NOD mice exocrinopathy: towards a neuroimmune link

CALAFAT M; L. LAROCCA; ROCA V; PEREZ LEIROS C

NEUROIMMUNOMODULATION.

KARGER

Lugar: Basel; Año: 2007 vol. 14 p. 175 - 181

1021-7401

Sjogren´s syndrome (SS) is a chronic autoimmune disorder of exocrine glands characterized as an autoimmune exocrinopathy and more specifically as an autoimmune epithelitis. An impaired balance of neuroimmune interactions mediated by vasoactive intestinal peptide (VIP) in the target organ at early stages of disease is explored by means of the nonobese diabetic (NOD) mouse model of SS. We have previously described a reduced salivary secretion and signaling upon VIP stimulation. The effect reflected a differential regulation of the neural isoform of nitric oxide synthase by calcium calmodulin kinase II and occurred prior to the appearance of detectable levels of cytokines in NOD glands.
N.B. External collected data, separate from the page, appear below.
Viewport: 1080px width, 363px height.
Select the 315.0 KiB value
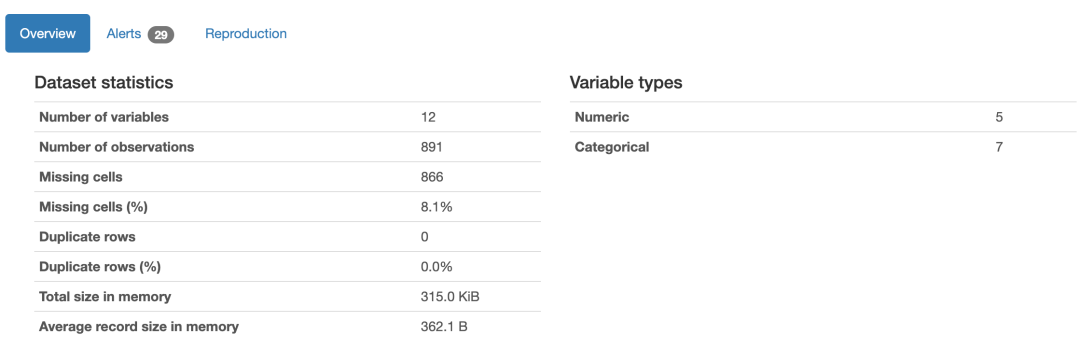[450, 297]
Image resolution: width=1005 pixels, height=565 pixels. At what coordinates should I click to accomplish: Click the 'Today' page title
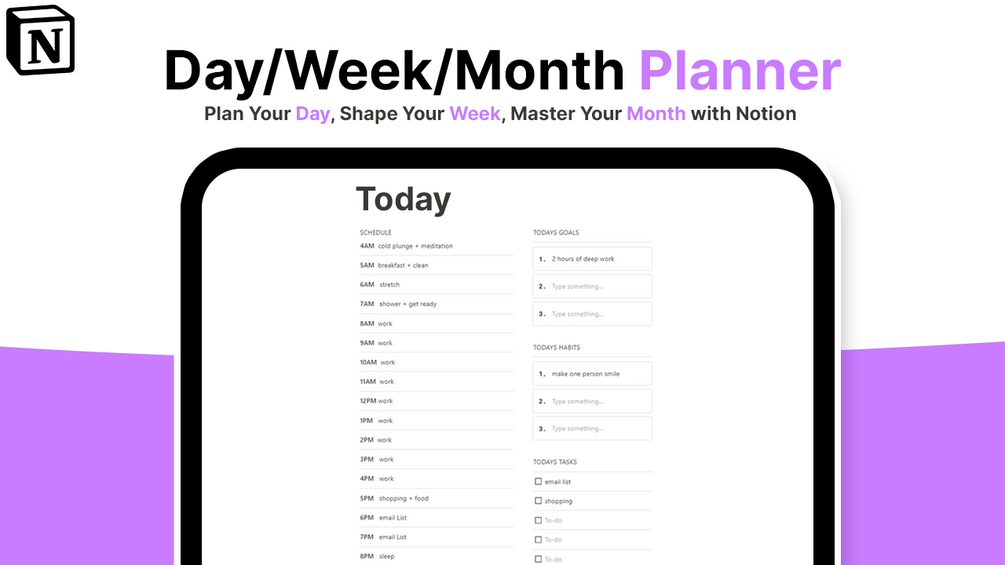(x=404, y=199)
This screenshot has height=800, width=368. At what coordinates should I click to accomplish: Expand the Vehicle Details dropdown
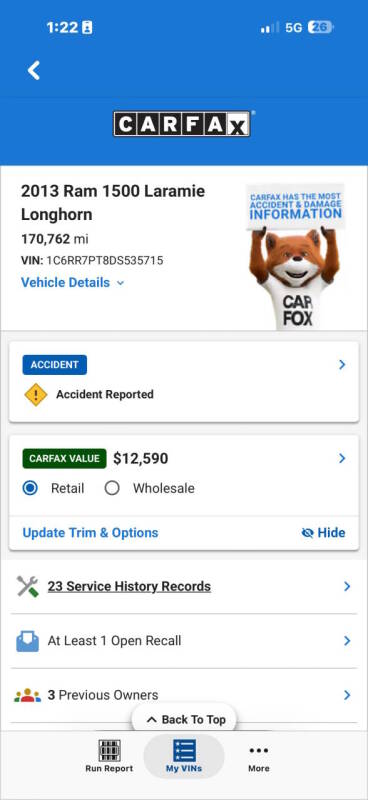(x=73, y=283)
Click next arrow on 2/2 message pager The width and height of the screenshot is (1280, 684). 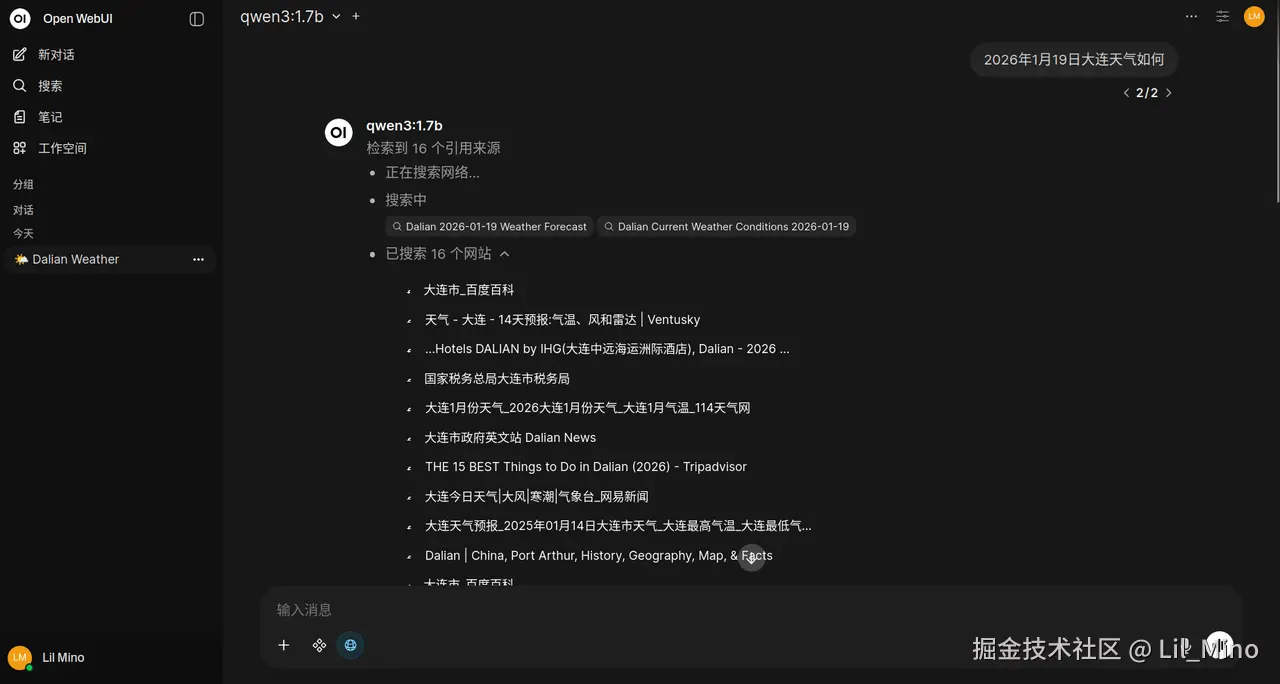(x=1168, y=92)

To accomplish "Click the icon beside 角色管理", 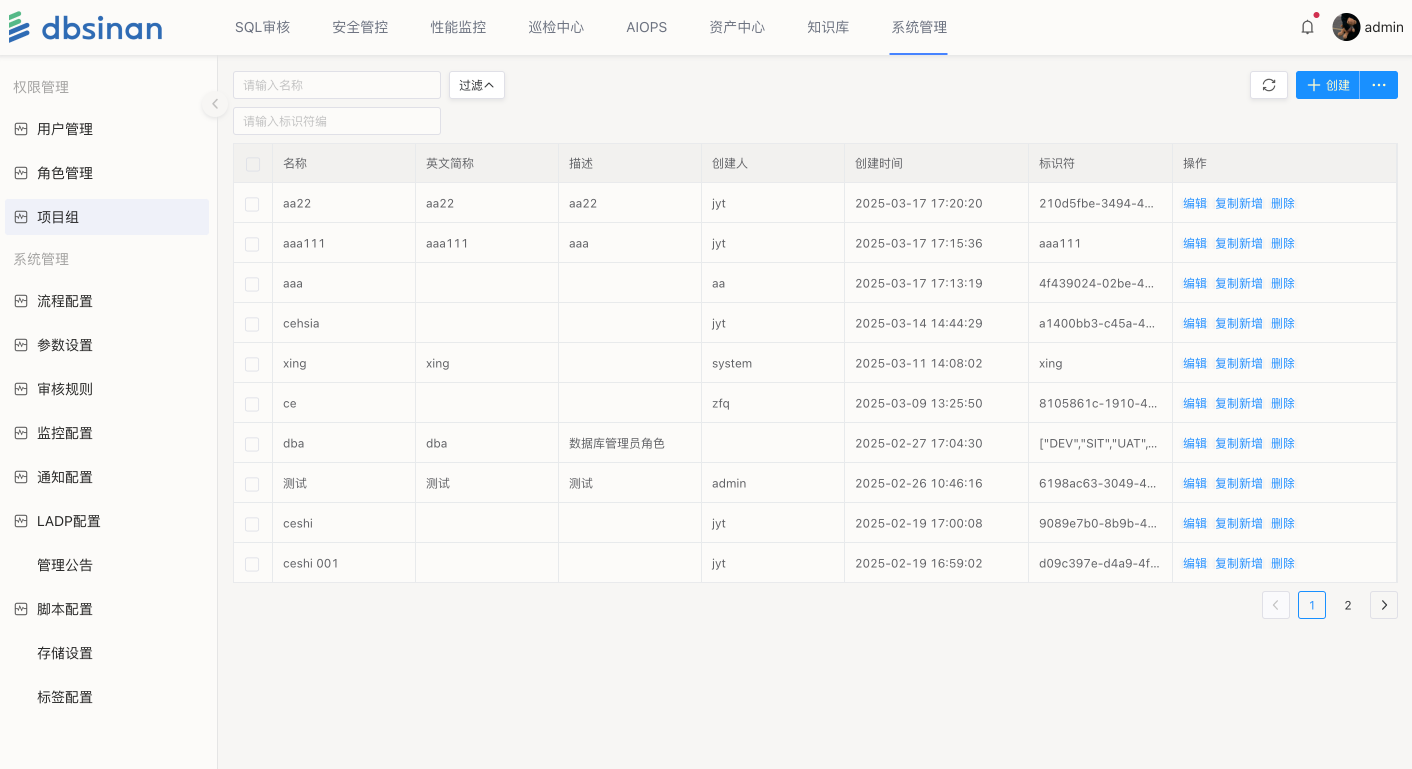I will [x=21, y=173].
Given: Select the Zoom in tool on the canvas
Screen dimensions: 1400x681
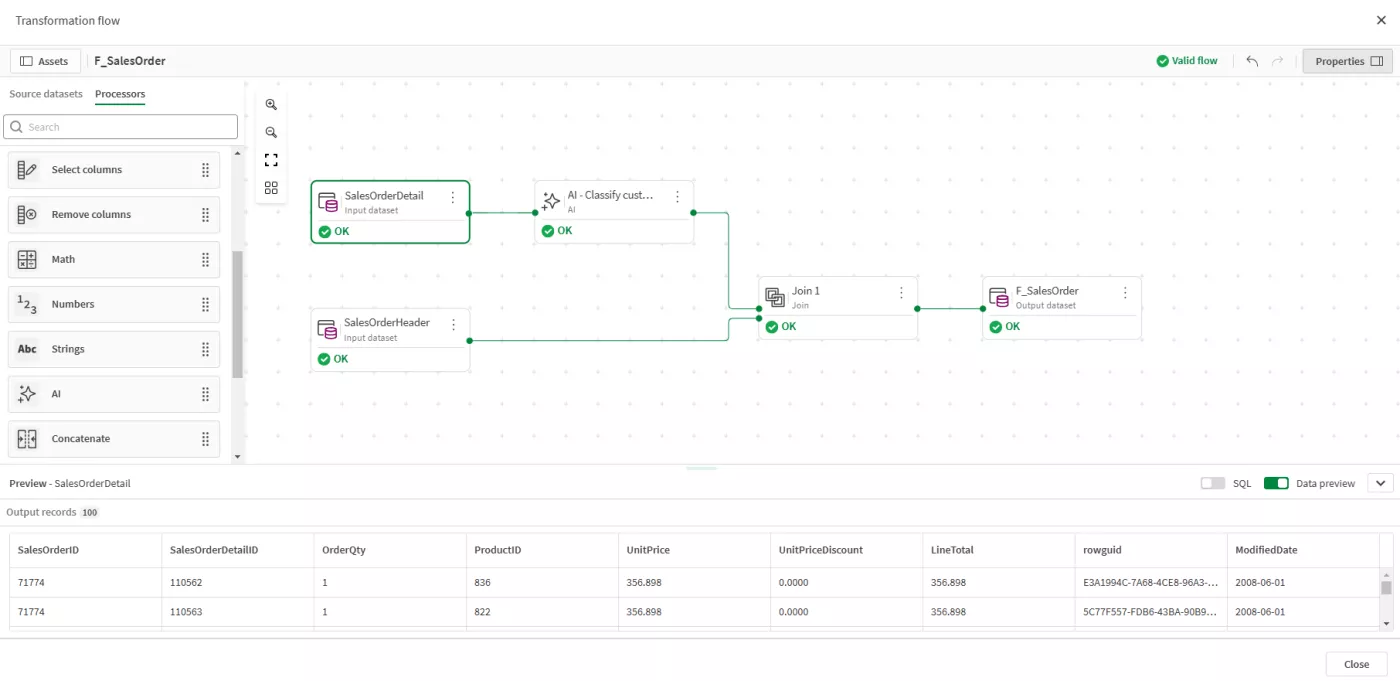Looking at the screenshot, I should pos(271,104).
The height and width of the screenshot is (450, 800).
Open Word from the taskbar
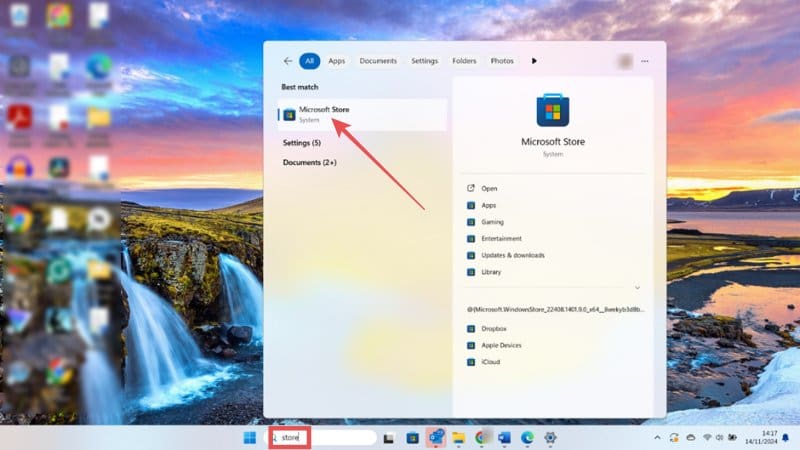click(504, 438)
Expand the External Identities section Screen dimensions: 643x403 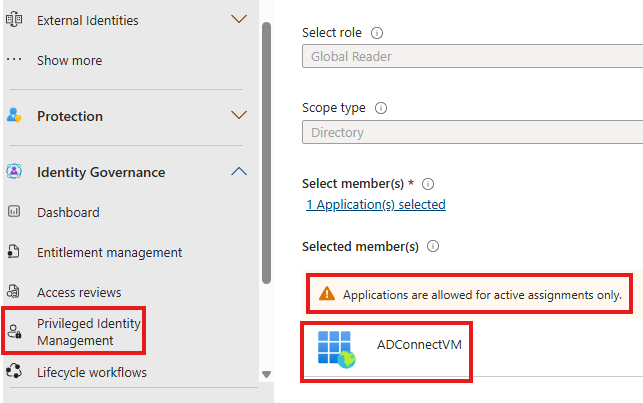pyautogui.click(x=238, y=19)
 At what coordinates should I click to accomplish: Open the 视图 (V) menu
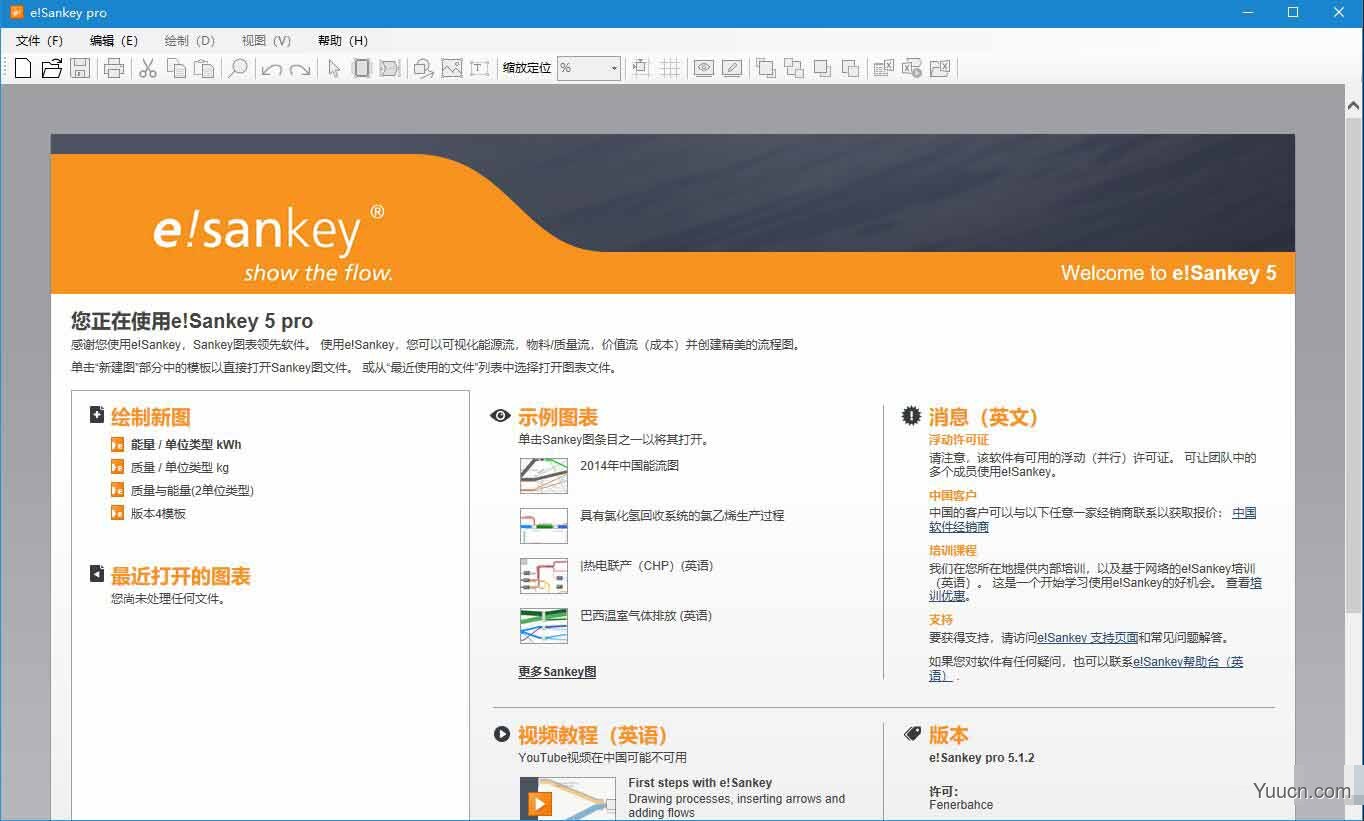pos(264,40)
VIP acting on NOD macrophages treated with lipopolysaccharide promoted anti-inflammatory effects by inhibiting nitric oxide synthase induction as well as IL-12 and TNF-alpha production, while stimulating IL-10. Here we present evidence on the ability of apoptotic acinar cells from submandibular glands of NOD mice to stimulate nitric oxide in both peritoneal and glandular macrophage pools to a similar extent as lipopolysaccharide + IFN-gamma. VIP was not effective to prevent nitrite accumulation and modestly increased IL-10 levels in macrophages coincubated with acinar cells. An enhanced nitrite response of NOD glandular macrophages in basal and stimulated conditions compared to peritoneal cells is also shown.